▸ Study material:
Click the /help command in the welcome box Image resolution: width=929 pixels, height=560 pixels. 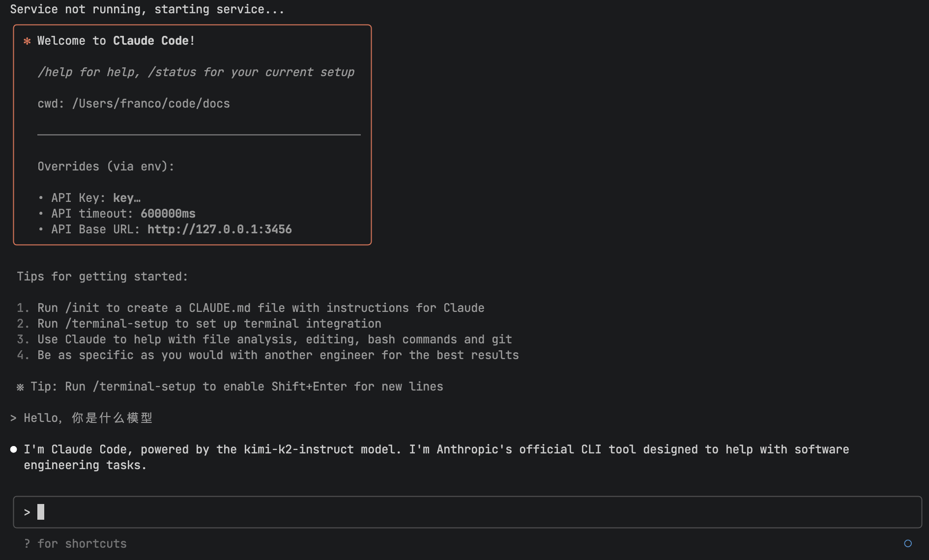point(55,72)
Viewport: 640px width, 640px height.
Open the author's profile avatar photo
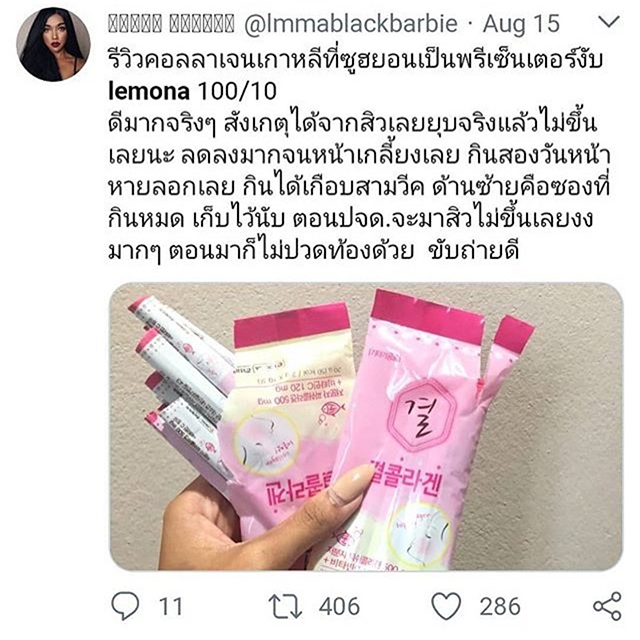[53, 44]
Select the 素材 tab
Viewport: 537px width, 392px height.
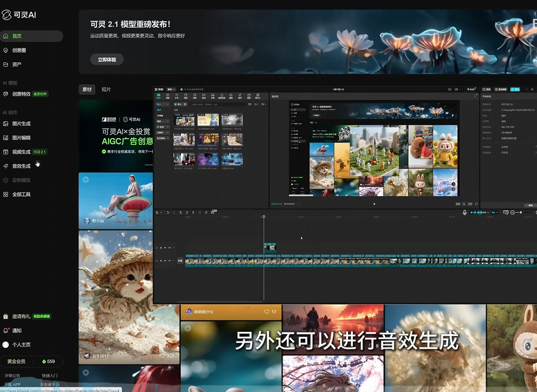click(x=87, y=89)
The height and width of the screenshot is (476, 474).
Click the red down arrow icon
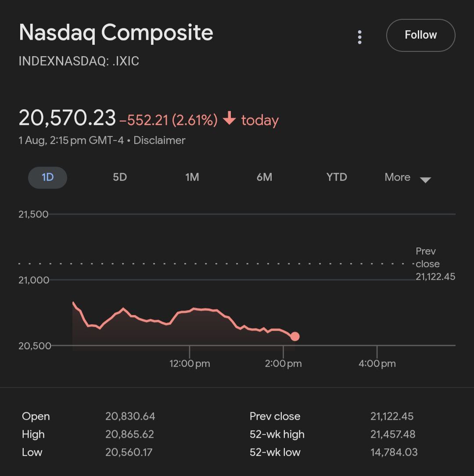tap(230, 118)
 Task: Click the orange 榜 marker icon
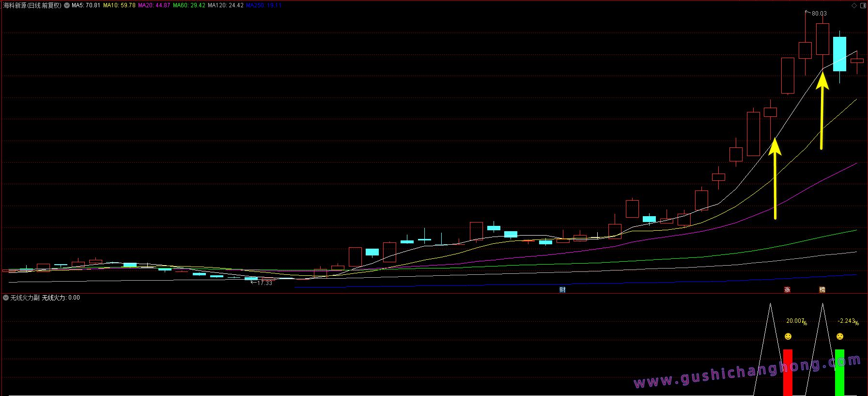tap(822, 290)
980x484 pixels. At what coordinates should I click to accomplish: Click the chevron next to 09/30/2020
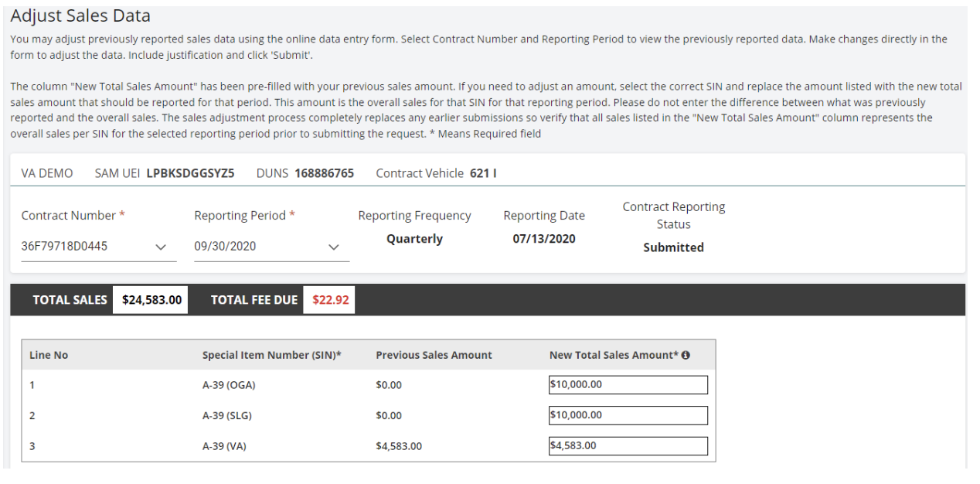[x=334, y=247]
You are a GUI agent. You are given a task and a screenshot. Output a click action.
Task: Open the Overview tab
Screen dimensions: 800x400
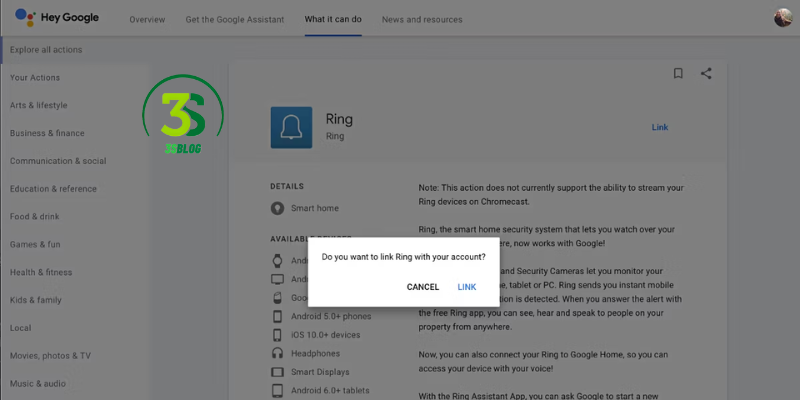(x=147, y=20)
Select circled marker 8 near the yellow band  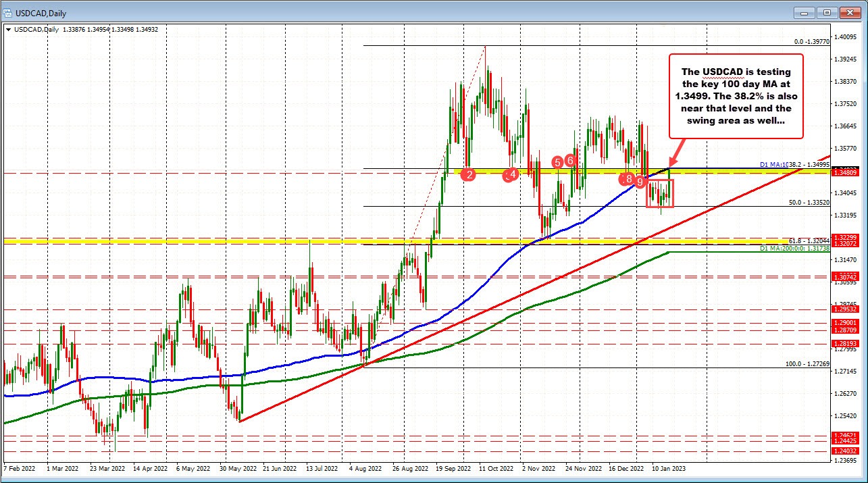tap(628, 179)
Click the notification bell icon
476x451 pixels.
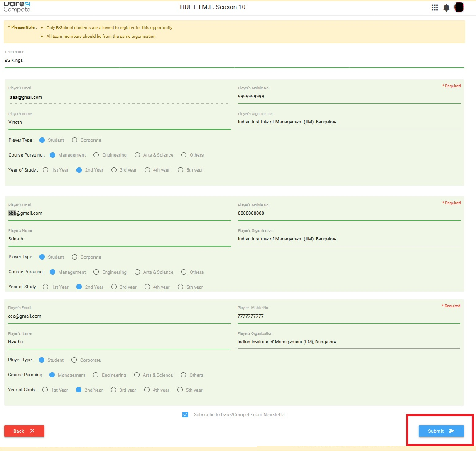(x=447, y=7)
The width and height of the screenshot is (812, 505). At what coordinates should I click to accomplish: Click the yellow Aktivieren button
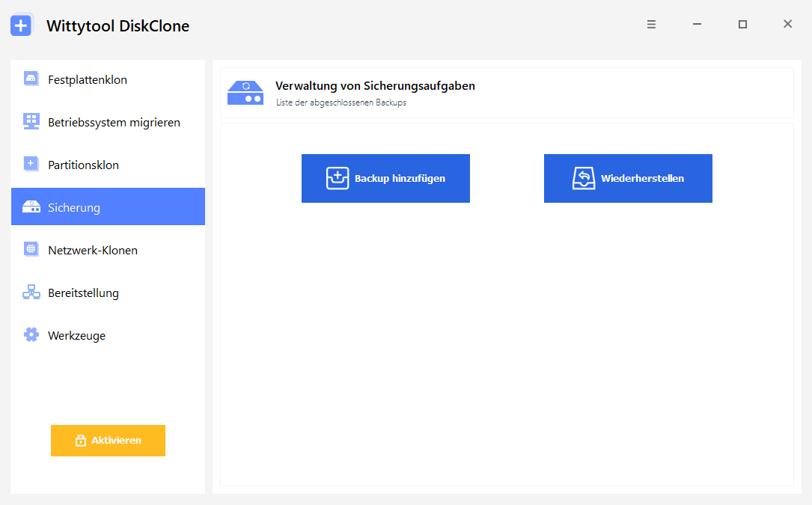[x=109, y=440]
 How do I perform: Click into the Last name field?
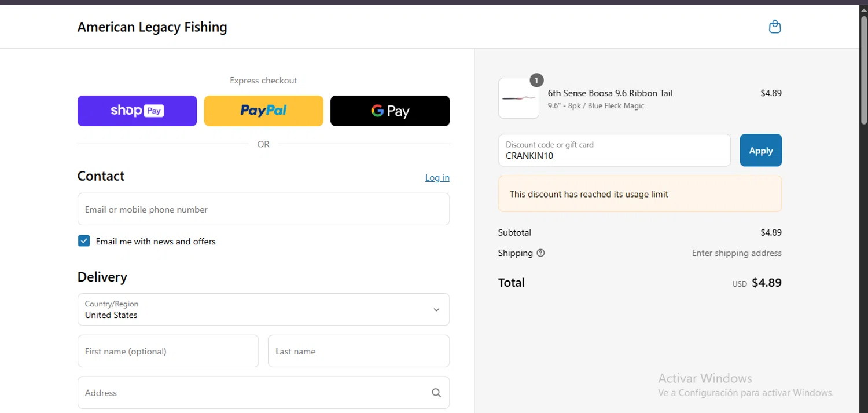tap(358, 351)
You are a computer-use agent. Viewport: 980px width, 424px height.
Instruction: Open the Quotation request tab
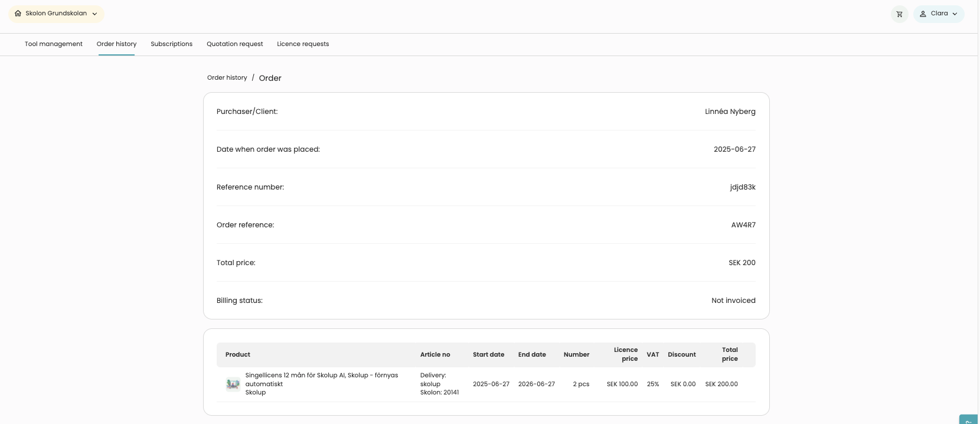234,44
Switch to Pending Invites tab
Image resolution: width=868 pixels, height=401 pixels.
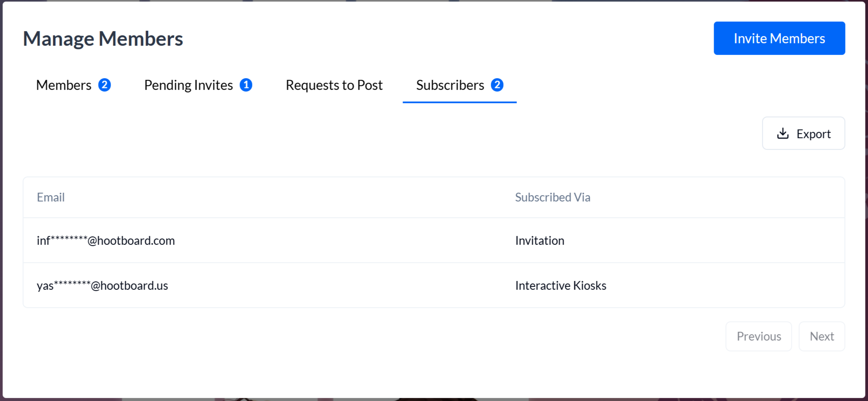(x=188, y=85)
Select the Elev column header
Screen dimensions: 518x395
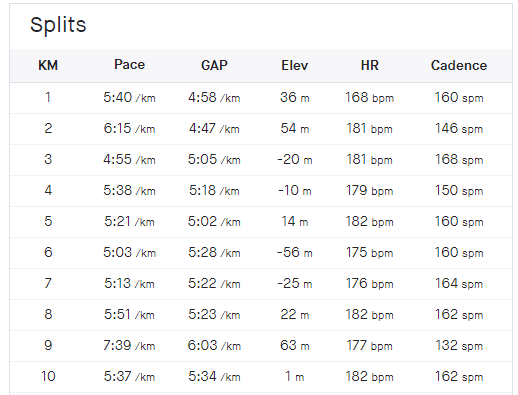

▸ Task description: Your task is to transcribe, exactly and without additions, every line from the one that contains "476x451 pixels." to the end of the entries above, both included. Omit all pictures.

▸ Response:
476x451 pixels.
(x=447, y=7)
The width and height of the screenshot is (812, 505). At what coordinates should I click to accomplish: Click the yellow Aktivieren button
[x=109, y=440]
 How do I perform: Click into the Last name field?
tap(358, 351)
You are a computer-use agent. Viewport: 980px width, 424px height.
Instruction: Open the Quotation request tab
234,44
Switch to Pending Invites tab
Image resolution: width=868 pixels, height=401 pixels.
(x=188, y=85)
Select the Elev column header
Screen dimensions: 518x395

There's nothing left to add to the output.